Config Files

The majority of config development involves creating and manipulating configuration files. In the context of config development, configuration files (or simply configs) are files contained within a config pack that define data that Terra uses to determine how worlds generate.

File Formats

Typically, configuration file formats in applications are based on data-serialization languages such as JSON, XML, and YAML.

In Terra the file formats used in config packs are flexible, as the functionality for reading and parsing different formats is provided via addons - this allows flexibility for developers to use whatever format they’re most comfortable in. Files contained inside a config pack will only attempt to load as configuration files if a language addon is installed that supports the file type.
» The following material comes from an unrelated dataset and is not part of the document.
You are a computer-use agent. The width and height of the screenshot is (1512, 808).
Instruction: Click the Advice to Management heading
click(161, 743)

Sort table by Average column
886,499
The standard file format / language supported in Terra configurations is YAML, as support for it comes pre-installed as a language addon with standard Terra releases. Because of this, YAML will be the primary language used in examples and guides on this wiki.
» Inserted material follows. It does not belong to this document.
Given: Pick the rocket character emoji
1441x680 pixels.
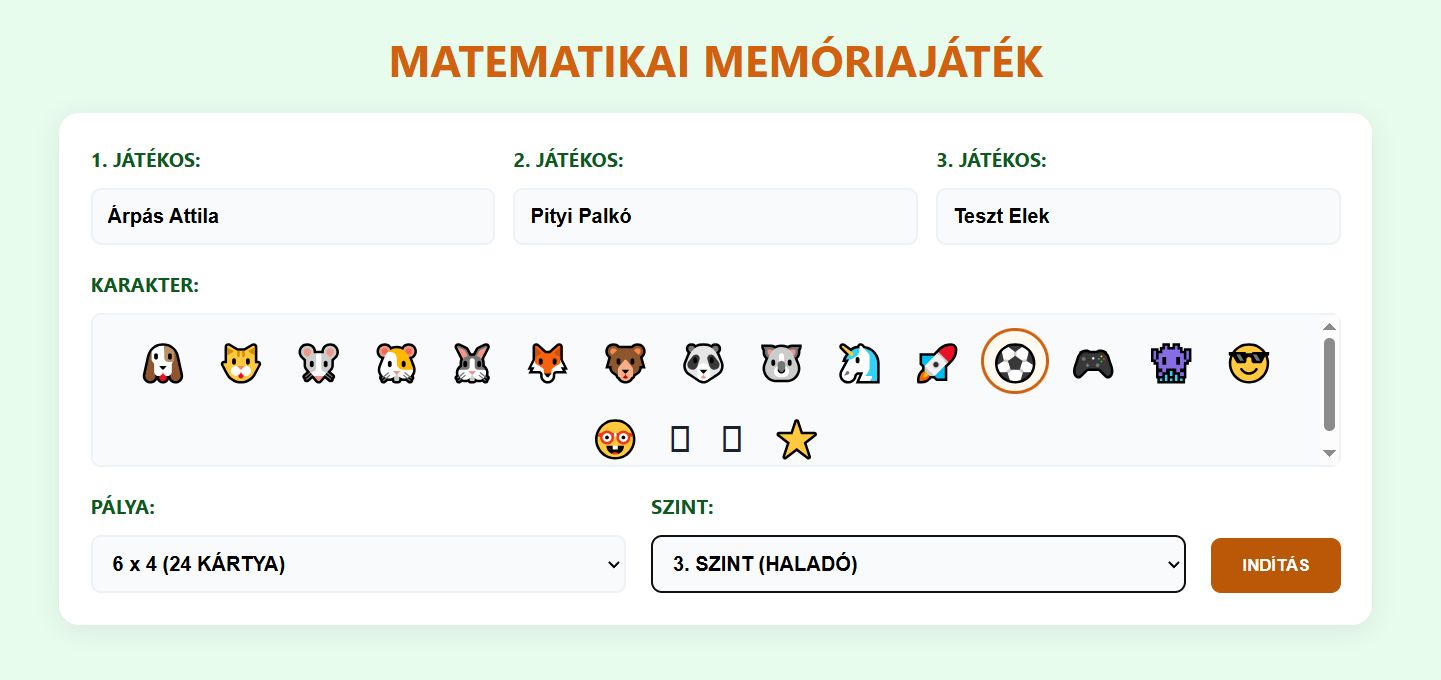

The YAML language addon attempts to load all text files with the extension .yml contained inside config packs, which are required to abide by the YAML spec in order to load correctly.

Creating a Config File

If you have not installed any other language addons, the assumed process of creating a standard config file simply involves creating a new text file with the extension .yml within your config pack directory.
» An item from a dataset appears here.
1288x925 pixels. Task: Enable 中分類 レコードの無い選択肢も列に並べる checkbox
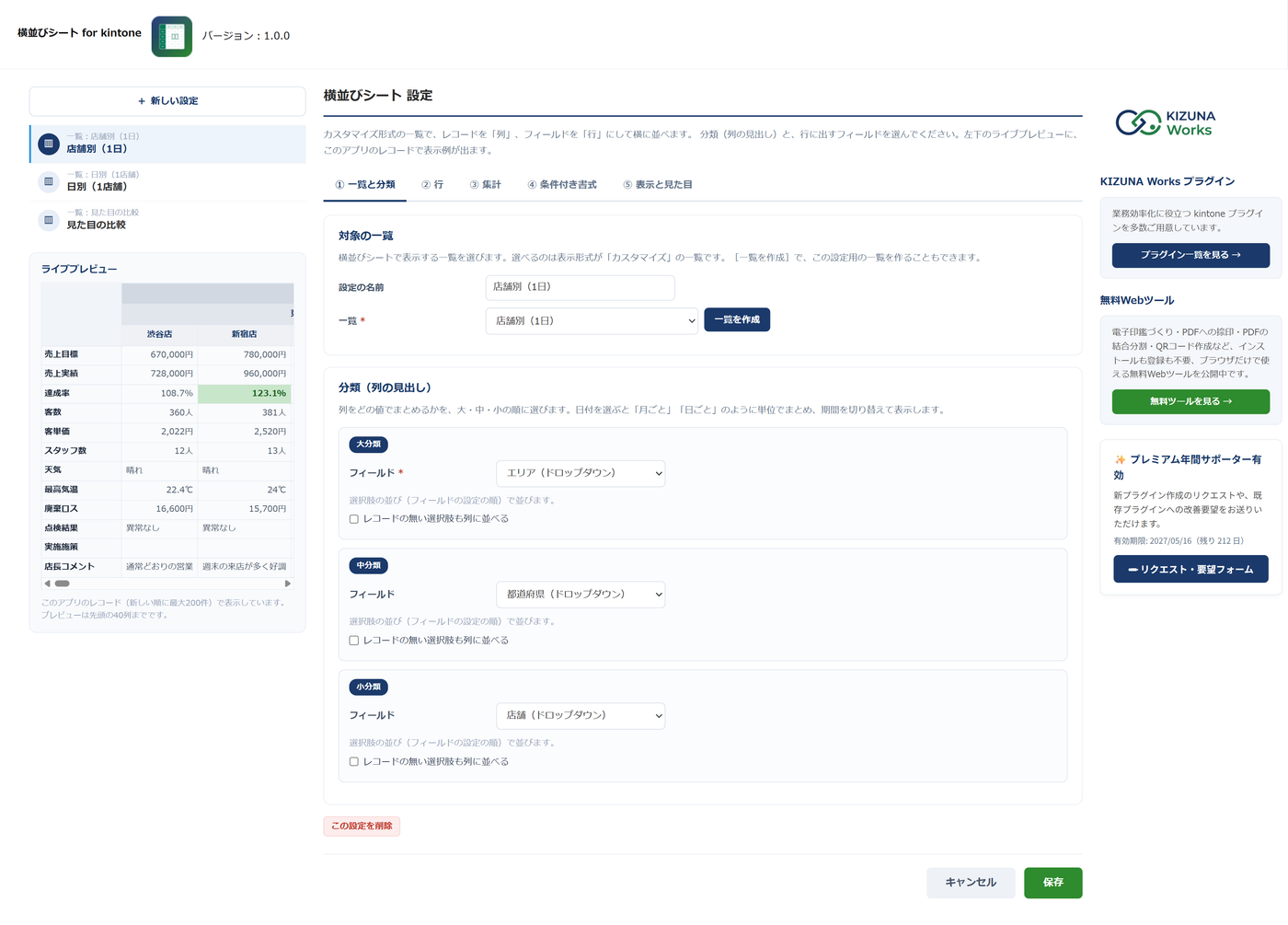(x=354, y=641)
Otherwise, when prompted to create a new config file, it is implied that you should create a new file using a format supported by your installed language addon(s).

Config File Organization

As a general rule of thumb, a config file’s file name and subdirectory within the config pack is mostly ignored by Terra. Because of this you’re free to name your config files however you want and organize them in whatever directory structure you’d like. The pack manifest is the one exception, and is required to be defined directly in the pack directory, using the name pack (excluding the file extension).